Objective
Write out the lines word for word, starting at the first line and ending at the line that contains "Action: [44, 566]".

Lines for locating words and elements:
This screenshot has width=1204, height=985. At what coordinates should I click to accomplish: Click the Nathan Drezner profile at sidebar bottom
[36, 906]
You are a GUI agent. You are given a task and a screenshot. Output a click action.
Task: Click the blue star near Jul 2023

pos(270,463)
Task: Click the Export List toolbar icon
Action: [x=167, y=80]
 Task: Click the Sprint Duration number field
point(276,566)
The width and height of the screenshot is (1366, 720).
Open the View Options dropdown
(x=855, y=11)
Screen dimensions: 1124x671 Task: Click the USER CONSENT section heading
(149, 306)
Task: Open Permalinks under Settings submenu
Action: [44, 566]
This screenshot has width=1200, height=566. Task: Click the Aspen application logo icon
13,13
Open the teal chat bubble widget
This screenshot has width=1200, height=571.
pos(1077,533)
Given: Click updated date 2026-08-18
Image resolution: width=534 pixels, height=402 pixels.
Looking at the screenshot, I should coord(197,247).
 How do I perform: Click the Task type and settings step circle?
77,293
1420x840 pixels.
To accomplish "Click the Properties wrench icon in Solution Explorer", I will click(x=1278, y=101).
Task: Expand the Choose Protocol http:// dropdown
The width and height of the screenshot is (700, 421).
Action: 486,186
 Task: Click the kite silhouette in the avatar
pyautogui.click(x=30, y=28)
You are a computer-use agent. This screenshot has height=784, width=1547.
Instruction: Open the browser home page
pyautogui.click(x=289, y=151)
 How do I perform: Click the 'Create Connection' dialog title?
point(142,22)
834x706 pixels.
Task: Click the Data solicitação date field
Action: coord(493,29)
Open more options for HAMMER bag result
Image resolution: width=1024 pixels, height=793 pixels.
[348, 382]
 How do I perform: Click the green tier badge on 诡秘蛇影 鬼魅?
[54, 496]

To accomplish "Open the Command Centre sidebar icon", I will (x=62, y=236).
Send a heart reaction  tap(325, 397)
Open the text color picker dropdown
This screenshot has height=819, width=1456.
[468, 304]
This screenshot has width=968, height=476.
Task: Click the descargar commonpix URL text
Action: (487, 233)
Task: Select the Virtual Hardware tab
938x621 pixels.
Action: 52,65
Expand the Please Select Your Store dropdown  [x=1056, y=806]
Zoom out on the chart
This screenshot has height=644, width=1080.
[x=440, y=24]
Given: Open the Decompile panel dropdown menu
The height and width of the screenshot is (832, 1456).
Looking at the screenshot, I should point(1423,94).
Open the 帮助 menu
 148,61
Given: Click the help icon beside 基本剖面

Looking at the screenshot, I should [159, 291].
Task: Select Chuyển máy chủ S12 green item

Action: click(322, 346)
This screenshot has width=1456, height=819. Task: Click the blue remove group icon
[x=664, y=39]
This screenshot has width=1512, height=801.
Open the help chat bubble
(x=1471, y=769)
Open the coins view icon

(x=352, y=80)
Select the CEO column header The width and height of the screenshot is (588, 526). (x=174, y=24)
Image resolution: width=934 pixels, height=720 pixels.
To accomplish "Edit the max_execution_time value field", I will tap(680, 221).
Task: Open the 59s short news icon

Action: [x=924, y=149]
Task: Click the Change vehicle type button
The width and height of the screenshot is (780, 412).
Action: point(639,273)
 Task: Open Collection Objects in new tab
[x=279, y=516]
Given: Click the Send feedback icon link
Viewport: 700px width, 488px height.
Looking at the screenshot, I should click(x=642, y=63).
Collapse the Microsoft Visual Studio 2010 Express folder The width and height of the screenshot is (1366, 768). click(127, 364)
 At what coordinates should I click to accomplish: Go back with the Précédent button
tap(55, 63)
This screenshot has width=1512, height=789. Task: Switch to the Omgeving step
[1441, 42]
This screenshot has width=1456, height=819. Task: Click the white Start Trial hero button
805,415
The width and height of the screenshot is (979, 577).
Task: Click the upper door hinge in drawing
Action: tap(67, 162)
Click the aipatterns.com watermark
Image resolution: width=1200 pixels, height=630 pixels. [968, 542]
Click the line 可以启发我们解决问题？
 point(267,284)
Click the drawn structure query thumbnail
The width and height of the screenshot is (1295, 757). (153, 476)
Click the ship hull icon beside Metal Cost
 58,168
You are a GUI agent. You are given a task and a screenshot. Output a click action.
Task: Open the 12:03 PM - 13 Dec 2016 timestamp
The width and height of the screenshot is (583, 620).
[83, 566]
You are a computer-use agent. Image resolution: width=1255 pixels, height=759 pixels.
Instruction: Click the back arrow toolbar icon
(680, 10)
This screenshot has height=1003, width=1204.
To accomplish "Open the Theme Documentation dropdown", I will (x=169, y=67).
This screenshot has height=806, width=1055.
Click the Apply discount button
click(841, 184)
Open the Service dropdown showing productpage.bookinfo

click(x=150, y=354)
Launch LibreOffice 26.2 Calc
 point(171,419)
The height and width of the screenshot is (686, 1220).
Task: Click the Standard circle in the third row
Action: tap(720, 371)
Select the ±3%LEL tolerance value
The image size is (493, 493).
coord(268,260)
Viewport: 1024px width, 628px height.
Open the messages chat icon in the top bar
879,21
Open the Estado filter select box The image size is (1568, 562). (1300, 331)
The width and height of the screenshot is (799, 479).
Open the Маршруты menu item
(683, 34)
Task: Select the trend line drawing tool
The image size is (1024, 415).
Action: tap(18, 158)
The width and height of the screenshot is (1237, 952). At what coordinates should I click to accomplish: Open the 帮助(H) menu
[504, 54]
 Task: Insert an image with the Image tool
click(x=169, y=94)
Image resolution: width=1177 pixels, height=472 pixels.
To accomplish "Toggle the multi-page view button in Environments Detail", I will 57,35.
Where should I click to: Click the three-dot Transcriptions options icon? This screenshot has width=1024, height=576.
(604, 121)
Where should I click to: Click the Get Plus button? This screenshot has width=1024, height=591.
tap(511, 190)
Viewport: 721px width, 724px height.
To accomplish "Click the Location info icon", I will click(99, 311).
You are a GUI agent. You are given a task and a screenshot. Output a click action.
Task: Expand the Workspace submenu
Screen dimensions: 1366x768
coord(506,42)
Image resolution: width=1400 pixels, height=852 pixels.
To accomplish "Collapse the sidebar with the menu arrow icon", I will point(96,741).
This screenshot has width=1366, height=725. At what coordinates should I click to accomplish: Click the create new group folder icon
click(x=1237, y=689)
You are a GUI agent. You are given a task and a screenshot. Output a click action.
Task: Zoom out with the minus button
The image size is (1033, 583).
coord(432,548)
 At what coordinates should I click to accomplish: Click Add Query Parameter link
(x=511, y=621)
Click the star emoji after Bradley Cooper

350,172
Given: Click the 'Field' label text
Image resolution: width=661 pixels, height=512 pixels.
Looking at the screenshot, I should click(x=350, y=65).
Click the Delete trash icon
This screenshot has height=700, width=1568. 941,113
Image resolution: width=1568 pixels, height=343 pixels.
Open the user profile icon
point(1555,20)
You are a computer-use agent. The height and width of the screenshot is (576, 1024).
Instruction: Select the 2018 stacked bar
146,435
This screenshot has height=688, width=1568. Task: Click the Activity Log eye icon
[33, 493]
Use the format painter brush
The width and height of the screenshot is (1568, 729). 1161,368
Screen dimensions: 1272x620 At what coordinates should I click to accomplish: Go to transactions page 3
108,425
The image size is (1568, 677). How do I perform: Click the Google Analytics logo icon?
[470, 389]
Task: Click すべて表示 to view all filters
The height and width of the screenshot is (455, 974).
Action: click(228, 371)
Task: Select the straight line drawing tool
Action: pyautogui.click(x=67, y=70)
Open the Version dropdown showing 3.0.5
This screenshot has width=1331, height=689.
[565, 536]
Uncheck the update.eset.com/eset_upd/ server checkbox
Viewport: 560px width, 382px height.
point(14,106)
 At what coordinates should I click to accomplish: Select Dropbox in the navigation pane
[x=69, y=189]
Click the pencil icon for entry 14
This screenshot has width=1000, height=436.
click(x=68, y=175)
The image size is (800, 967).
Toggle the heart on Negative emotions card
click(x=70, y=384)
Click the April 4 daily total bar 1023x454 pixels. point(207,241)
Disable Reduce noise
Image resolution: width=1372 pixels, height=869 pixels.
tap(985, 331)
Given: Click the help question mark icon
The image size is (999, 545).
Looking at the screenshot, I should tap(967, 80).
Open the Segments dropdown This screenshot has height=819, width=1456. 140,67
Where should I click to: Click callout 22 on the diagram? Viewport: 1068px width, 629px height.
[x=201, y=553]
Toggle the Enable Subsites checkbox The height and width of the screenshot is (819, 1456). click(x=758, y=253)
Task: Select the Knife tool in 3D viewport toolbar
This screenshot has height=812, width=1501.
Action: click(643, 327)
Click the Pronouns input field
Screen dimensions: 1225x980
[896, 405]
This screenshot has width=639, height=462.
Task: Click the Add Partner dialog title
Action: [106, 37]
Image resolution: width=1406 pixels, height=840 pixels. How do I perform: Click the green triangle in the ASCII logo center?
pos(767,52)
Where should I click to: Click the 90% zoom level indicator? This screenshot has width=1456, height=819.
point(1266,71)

Correct answer
This screenshot has width=1204, height=985. At what coordinates should I click to accomplish: Click the Nathan Drezner profile at sidebar bottom
[36, 906]
You are a GUI agent. You are given a task and a screenshot. Output a click action.
Task: Click the blue star near Jul 2023

pos(270,463)
Task: Click the Export List toolbar icon
Action: [x=167, y=80]
 Task: Click the Sprint Duration number field
point(276,566)
The width and height of the screenshot is (1366, 720).
Open the View Options dropdown
(x=855, y=11)
Screen dimensions: 1124x671 Task: Click the USER CONSENT section heading
(149, 306)
Task: Open Permalinks under Settings submenu
Action: [44, 566]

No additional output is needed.